▸ WHAT IS BEING ASKED
Each line below should be set down again unchanged.

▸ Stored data
>>>

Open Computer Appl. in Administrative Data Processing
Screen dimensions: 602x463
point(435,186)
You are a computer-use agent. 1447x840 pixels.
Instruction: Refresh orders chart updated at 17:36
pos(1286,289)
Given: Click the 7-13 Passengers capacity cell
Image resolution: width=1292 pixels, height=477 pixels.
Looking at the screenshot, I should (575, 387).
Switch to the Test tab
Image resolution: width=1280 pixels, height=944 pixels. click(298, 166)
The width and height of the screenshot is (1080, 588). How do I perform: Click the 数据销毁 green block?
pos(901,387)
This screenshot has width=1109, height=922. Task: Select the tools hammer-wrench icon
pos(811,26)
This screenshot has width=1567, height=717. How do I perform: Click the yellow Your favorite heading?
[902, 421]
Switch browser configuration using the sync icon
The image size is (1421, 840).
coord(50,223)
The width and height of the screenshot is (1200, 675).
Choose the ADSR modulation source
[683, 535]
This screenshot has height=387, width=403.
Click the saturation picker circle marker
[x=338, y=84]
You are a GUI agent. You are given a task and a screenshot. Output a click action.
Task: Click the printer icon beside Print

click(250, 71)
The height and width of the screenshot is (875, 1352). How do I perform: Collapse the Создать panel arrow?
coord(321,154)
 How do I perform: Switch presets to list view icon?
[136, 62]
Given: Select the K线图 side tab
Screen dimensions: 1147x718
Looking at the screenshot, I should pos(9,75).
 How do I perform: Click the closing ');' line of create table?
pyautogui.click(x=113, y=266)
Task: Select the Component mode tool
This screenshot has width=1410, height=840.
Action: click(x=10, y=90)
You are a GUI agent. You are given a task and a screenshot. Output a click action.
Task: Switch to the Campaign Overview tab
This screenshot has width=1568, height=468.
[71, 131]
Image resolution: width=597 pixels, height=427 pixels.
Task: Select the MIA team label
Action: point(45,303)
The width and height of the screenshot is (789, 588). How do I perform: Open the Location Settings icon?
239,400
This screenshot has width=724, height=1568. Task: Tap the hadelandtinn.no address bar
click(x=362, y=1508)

<<<

▸ ANSWER FOR THE TASK
Open Computer Appl. in Administrative Data Processing
Screen dimensions: 602x463
point(435,186)
You are a computer-use agent. 1447x840 pixels.
Instruction: Refresh orders chart updated at 17:36
pos(1286,289)
Given: Click the 7-13 Passengers capacity cell
Image resolution: width=1292 pixels, height=477 pixels.
Looking at the screenshot, I should (575, 387).
Switch to the Test tab
Image resolution: width=1280 pixels, height=944 pixels. click(298, 166)
The width and height of the screenshot is (1080, 588). How do I perform: Click the 数据销毁 green block?
pos(901,387)
This screenshot has width=1109, height=922. Task: Select the tools hammer-wrench icon
pos(811,26)
This screenshot has width=1567, height=717. How do I perform: Click the yellow Your favorite heading?
[902, 421]
Switch browser configuration using the sync icon
The image size is (1421, 840).
coord(50,223)
The width and height of the screenshot is (1200, 675).
Choose the ADSR modulation source
[683, 535]
This screenshot has height=387, width=403.
Click the saturation picker circle marker
[x=338, y=84]
You are a GUI agent. You are given a task and a screenshot. Output a click action.
Task: Click the printer icon beside Print

click(250, 71)
The height and width of the screenshot is (875, 1352). How do I perform: Collapse the Создать panel arrow?
coord(321,154)
 How do I perform: Switch presets to list view icon?
[136, 62]
Given: Select the K线图 side tab
Screen dimensions: 1147x718
Looking at the screenshot, I should pos(9,75).
 How do I perform: Click the closing ');' line of create table?
pyautogui.click(x=113, y=266)
Task: Select the Component mode tool
This screenshot has width=1410, height=840.
Action: click(x=10, y=90)
You are a GUI agent. You are given a task and a screenshot. Output a click action.
Task: Switch to the Campaign Overview tab
This screenshot has width=1568, height=468.
[71, 131]
Image resolution: width=597 pixels, height=427 pixels.
Task: Select the MIA team label
Action: point(45,303)
The width and height of the screenshot is (789, 588). How do I perform: Open the Location Settings icon?
239,400
This screenshot has width=724, height=1568. Task: Tap the hadelandtinn.no address bar
click(x=362, y=1508)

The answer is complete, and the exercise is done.